3. Характеристика общемировой ситуации: «белая» и «цветная» революции

     В геополитической ситуации первой трети ХХ века Шпенглер выделяет две основных тенденции – близящуюся к завершению «белую» революцию и все более набирающую силу «цветную» революцию. Обе они угрожают европейской цивилизации и это самый тяжелый кризис в ее истории .

   Белая мировая революция началась с середины XVIII века, с эпохи Просвещения, когда критика христианской теологии распространилась на государство, общество, формы хозяйства. Около 1840 г. социально-политическая тенденция, то есть борьба против аристократов, превратилась в хозяйственно-политическую – борьбу против имущих вообще. Появились профессионально пишущие и ораторствующие демагоги, которые, собственно, и виноваты в возникновении социализма

     Место кризиса европейской цивилизации – это большие города, где собираются лишенные корней и земли массы. Шпенглер выстраивает почти апокалиптическую картину смены социальных ценностей: возникает эгоизм вместо инстинкта продолжения рода, дух дня вместо мудрости старых крестьянских родов, чувство мести вместо долга. Развивается нигилизм как ненависть к форме любого рода, к культуре как совокупности форм, то есть к такту, вкусу, смыслу, красоте, воспитанию, самоконтролю, чести и т.д. Белые народы находятся под властью диктатуры черни, то есть диктатуры извлекающих из нее пользу профсоюзов и партийных функционеров всех мастей. Хозяйственный руководитель в жизни общества вытеснен партийным вождем.

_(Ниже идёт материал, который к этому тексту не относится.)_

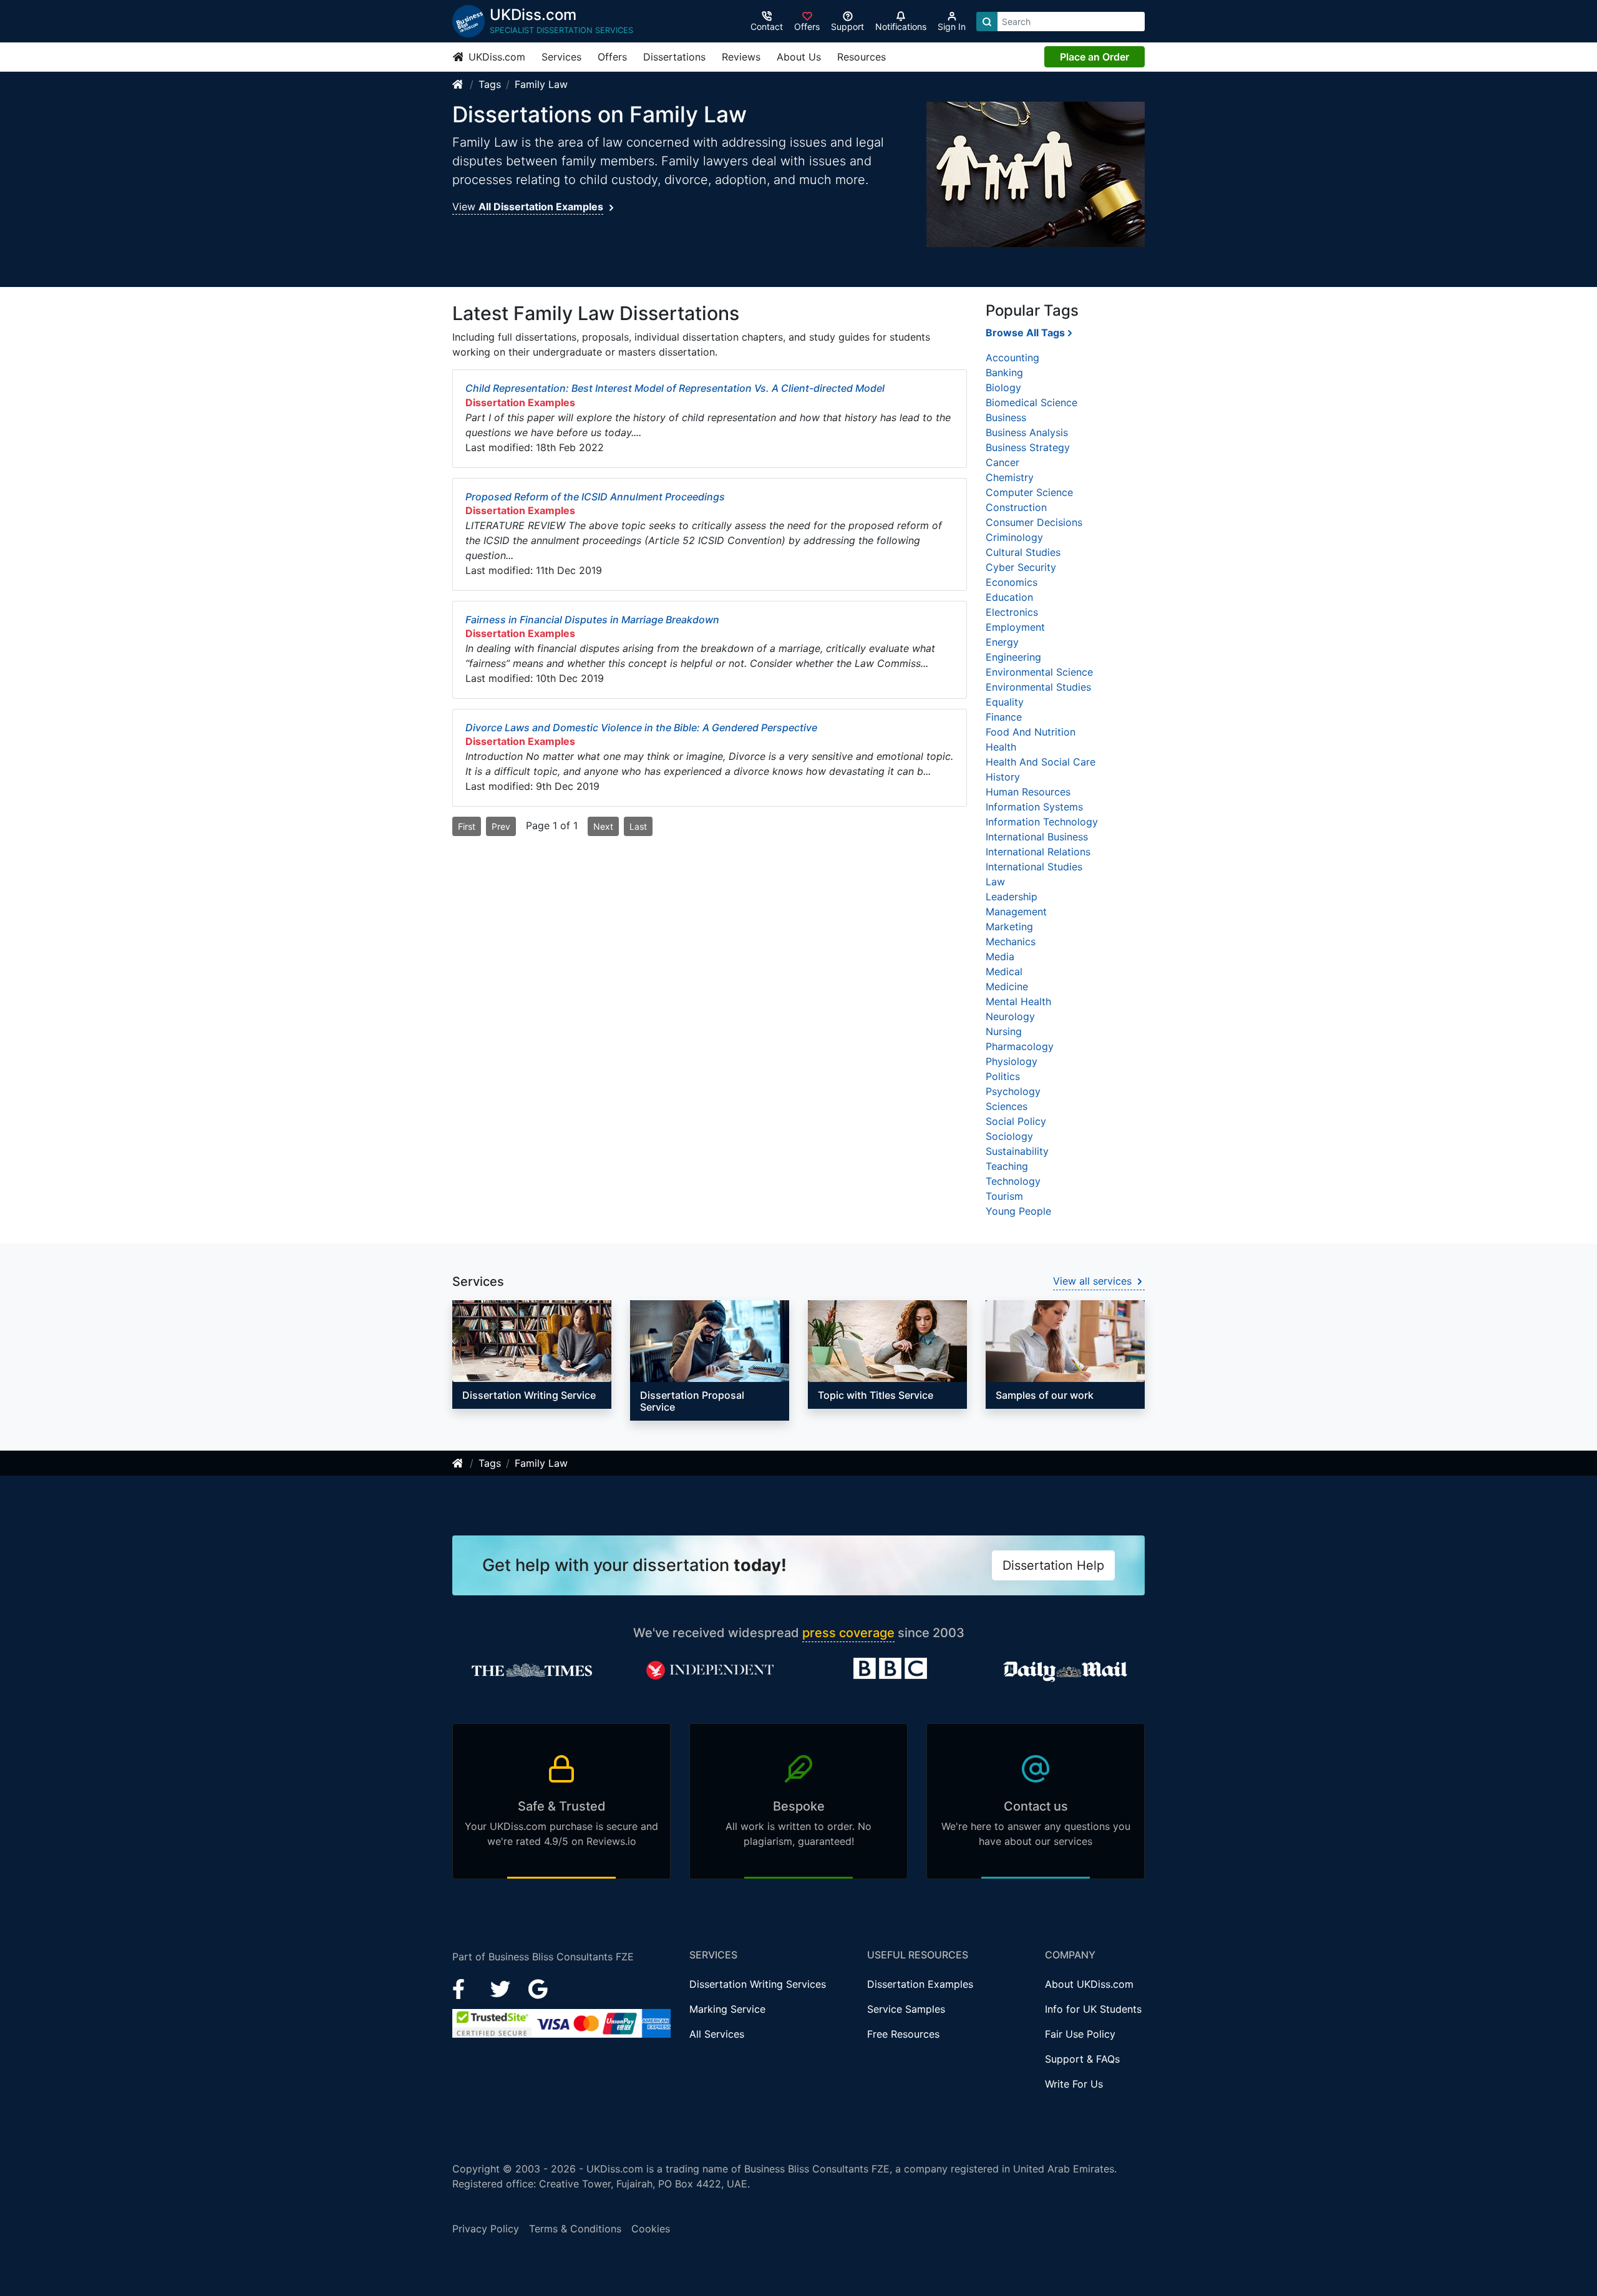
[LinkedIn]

   Шпенглер постоянно подчеркивает, что большевистская революция в России – это не нечто чуждое Европе. Демократия XIX века уже является большевизмом. Большевизм – это последняя фаза европейской либеральной демократии после 1770 г. и последний триумф политического рационализма, означающего самонадеянное стремление усовершенствовать живую историю с помощью книжных систем и идеалов. То, что существует сейчас в Европе – это «зарплатный большевизм», а по сути дела, капитализм снизу, поскольку капитализм – это, прежде всего, не форма хозяйства, а способ видеть вещи с точки зрения их цены, возможности сбыта и потребления. Так вводится тезис о мировоззренческом и хозяйственном тождестве социализма и капитализма.

     Итог белой революции ужасен, но никто не отваживается увидеть все ее последствия – старые формы государства в развалинах, они заменены бесформенным парламентаризмом, партии обслуживают рабочих как самое привилегированное сословие.     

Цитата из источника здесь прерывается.